◆ **OPDRACHT A**: Tel in hoeveel regels van de records hieronder het woord "taskbar" voorkomt, met inachtneming van hoofdletters en kleine letters. Geef alleen dat aantal.

◆ **DOCUMENTFRAGMENT**:

################

Plan: | Beheersverordening Cadzand-Bad |
---|---|
Status: | ontwerp |
Plantype: | beheersverordening |
IMRO-idn: | NL.IMRO.1714.bvcadzandbad13-ON01 |
Beheersverordening en andere instrumenten
De beheersverordening is één van de beschikbare instrumenten voor het ruimtelijk beheer van Cadzand-Bad en kan niet los worden gezien van de andere instrumenten die ook voor het beheer kunnen worden benut. Het gaat daarbij om het volgende:
Welstandstoezicht
In het kader van het welstandstoezicht wordt het uiterlijk van een bouwwerk beoordeeld aan de hand van de zogenoemde redelijke eisen van welstand. Die eisen zijn voor Cadzand-Bad vastgelegd in de gemeentelijke welstandsnota.

################

◆ **INVOERGEGEVENS**:

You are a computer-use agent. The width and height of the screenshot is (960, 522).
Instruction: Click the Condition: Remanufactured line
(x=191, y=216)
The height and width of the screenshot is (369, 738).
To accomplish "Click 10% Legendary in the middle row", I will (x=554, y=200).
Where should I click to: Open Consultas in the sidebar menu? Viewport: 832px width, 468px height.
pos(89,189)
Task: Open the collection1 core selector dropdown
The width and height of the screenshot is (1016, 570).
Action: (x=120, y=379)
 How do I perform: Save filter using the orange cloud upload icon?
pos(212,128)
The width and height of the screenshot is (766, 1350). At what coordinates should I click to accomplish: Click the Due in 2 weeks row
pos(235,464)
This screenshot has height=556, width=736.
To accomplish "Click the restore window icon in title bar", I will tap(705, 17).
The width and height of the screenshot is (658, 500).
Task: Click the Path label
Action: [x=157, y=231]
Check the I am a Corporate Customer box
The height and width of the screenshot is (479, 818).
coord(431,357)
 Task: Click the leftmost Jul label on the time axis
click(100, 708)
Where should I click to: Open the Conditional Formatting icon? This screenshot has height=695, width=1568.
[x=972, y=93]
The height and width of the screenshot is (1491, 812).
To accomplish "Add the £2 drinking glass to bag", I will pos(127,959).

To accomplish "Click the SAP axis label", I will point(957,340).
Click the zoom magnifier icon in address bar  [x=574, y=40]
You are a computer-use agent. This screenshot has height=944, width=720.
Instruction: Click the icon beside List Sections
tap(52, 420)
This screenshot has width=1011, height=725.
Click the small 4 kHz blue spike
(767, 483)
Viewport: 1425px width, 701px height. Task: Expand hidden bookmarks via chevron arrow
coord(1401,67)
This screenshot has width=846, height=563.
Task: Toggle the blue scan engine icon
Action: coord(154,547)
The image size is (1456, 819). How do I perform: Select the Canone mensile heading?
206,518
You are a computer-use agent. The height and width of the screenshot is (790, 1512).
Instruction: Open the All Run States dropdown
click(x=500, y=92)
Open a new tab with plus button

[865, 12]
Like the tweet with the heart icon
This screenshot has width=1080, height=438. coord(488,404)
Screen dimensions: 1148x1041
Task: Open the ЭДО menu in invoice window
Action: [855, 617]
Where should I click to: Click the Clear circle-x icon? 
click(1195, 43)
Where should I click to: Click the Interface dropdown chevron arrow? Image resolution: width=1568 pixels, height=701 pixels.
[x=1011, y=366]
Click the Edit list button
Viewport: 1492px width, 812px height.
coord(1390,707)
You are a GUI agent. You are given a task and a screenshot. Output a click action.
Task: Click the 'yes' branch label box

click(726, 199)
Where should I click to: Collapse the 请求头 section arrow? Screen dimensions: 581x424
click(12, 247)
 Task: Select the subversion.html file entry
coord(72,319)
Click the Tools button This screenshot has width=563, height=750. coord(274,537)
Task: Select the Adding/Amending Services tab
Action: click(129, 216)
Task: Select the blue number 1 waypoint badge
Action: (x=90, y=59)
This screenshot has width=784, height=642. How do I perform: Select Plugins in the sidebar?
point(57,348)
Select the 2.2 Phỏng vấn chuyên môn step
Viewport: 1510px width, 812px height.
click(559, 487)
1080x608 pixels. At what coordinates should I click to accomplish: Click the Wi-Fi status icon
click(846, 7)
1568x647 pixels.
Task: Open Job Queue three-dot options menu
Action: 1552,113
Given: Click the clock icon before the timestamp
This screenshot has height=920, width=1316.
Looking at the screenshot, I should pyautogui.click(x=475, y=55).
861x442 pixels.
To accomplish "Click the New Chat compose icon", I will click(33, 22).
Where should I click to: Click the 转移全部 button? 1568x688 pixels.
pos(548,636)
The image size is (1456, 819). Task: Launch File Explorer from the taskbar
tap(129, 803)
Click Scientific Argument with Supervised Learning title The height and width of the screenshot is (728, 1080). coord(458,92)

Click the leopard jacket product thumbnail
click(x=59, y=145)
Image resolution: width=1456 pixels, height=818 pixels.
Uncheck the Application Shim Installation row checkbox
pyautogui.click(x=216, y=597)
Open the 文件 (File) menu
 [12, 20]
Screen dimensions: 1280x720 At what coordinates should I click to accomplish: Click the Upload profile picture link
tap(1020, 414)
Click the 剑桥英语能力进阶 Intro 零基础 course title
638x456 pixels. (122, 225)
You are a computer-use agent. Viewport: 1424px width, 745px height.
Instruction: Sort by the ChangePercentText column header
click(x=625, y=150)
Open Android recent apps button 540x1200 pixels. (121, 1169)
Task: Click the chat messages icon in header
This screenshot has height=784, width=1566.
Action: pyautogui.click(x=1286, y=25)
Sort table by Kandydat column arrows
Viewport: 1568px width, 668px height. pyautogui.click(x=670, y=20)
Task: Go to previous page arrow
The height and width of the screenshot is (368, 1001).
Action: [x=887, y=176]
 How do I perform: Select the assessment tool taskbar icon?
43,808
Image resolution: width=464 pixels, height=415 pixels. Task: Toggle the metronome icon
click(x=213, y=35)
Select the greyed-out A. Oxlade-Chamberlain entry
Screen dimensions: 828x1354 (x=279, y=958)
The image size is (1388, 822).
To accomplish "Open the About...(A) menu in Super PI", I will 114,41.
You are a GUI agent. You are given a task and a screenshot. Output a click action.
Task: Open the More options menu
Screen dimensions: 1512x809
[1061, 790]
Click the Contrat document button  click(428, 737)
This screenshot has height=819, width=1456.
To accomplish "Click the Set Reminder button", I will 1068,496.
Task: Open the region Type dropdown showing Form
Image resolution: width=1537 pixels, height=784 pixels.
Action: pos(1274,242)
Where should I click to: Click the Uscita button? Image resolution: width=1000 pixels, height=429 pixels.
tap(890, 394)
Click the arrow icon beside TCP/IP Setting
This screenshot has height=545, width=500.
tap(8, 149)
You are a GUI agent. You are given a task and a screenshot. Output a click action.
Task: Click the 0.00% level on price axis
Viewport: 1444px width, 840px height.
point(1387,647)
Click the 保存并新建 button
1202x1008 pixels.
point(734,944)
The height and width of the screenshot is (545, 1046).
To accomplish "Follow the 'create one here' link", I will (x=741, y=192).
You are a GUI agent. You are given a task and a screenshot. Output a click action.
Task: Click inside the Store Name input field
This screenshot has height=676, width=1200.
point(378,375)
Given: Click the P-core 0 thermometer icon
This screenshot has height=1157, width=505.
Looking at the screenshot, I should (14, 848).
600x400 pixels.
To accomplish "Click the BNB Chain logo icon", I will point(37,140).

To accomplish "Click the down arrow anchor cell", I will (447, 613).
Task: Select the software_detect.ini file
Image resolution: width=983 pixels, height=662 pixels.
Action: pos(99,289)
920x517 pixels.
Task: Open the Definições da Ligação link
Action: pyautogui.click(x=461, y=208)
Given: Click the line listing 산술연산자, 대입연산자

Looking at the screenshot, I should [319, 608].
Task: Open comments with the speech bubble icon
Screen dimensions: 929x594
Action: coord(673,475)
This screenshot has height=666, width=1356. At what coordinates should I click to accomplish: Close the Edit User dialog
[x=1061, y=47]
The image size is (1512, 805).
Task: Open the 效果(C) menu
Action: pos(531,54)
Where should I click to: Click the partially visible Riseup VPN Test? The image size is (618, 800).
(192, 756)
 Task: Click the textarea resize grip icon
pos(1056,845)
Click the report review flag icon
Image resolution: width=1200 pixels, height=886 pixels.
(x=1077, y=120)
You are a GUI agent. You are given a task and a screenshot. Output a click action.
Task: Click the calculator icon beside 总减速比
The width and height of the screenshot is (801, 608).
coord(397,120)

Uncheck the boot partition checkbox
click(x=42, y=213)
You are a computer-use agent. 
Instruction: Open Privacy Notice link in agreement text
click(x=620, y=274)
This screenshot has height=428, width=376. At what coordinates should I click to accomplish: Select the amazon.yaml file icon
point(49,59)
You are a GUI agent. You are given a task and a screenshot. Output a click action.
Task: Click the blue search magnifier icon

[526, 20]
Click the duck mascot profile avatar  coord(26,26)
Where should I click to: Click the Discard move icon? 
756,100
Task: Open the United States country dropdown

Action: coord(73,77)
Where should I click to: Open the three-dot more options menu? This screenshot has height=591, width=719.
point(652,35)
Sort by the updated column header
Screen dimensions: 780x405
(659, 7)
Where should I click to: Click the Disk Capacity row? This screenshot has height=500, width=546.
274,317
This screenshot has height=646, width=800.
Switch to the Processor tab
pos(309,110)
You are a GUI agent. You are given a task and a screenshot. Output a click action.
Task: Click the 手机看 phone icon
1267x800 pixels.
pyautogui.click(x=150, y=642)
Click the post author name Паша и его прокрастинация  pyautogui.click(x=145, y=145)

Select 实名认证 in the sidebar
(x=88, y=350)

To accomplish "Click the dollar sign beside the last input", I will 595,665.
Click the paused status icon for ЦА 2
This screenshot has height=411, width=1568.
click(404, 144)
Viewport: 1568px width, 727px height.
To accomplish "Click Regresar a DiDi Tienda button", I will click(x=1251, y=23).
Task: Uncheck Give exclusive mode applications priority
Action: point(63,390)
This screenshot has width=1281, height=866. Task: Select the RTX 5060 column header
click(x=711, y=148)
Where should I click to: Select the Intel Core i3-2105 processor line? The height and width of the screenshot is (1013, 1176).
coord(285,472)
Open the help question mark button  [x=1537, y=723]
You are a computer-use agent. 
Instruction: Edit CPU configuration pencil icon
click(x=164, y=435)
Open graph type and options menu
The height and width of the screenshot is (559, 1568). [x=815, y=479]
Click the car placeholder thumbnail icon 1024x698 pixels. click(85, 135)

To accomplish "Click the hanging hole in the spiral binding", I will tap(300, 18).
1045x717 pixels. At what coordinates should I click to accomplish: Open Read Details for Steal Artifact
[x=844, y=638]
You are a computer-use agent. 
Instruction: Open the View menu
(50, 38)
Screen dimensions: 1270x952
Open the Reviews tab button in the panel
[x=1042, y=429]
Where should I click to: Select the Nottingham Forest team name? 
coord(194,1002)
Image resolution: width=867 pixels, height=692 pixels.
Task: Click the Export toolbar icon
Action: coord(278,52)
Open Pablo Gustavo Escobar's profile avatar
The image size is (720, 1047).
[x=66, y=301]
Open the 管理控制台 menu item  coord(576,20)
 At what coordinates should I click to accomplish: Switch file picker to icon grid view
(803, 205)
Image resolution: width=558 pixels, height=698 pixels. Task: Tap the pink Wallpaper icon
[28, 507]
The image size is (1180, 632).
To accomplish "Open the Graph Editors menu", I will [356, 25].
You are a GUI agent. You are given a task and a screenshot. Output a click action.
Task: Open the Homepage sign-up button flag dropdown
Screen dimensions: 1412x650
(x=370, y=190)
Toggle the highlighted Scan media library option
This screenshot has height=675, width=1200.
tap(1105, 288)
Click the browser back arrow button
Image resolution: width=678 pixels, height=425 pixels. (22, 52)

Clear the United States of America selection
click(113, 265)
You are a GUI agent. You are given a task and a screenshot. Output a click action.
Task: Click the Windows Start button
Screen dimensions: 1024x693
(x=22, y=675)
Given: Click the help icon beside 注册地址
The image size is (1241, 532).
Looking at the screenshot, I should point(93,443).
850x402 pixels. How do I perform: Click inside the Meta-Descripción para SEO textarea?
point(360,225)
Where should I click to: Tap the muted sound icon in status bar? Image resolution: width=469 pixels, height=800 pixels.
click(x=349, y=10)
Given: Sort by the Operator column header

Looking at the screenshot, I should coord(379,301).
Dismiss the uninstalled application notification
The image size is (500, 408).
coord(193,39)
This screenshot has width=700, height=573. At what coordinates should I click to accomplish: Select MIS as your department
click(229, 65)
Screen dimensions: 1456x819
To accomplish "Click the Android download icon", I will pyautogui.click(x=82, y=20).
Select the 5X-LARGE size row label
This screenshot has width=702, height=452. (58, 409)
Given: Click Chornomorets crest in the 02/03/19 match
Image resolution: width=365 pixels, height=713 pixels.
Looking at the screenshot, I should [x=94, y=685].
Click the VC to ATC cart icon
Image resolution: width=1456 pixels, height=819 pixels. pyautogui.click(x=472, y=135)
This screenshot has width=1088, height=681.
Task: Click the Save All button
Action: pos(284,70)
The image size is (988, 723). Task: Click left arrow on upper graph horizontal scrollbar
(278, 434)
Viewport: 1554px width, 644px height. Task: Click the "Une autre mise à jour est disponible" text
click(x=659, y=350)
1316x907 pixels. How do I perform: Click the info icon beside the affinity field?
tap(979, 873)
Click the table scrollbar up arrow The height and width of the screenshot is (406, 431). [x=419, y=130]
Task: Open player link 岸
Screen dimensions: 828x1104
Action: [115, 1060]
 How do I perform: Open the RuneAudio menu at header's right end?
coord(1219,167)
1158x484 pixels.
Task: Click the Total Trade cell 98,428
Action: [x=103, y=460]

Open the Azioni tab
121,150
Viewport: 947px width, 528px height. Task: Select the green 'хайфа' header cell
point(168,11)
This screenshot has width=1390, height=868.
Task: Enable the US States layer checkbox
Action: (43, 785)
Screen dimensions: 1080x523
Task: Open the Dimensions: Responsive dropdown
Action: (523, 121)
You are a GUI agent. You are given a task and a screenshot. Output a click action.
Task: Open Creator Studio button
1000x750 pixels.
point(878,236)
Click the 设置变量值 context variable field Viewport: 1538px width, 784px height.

################

◆ **OPDRACHT B**: Neem uit de tekst hierboven over de beheersverordening van Cadzand-Bad letterlijk het gedeelte over van "Plan: | Beheersverordening" tot en met "de gemeentelijke welstandsnota.".

◆ **RESULTAAT A**: 2

◆ **RESULTAAT B**:
Plan: | Beheersverordening Cadzand-Bad |
---|---|
Status: | ontwerp |
Plantype: | beheersverordening |
IMRO-idn: | NL.IMRO.1714.bvcadzandbad13-ON01 |
Beheersverordening en andere instrumenten
De beheersverordening is één van de beschikbare instrumenten voor het ruimtelijk beheer van Cadzand-Bad en kan niet los worden gezien van de andere instrumenten die ook voor het beheer kunnen worden benut. Het gaat daarbij om het volgende:
Welstandstoezicht
In het kader van het welstandstoezicht wordt het uiterlijk van een bouwwerk beoordeeld aan de hand van de zogenoemde redelijke eisen van welstand. Die eisen zijn voor Cadzand-Bad vastgelegd in de gemeentelijke welstandsnota.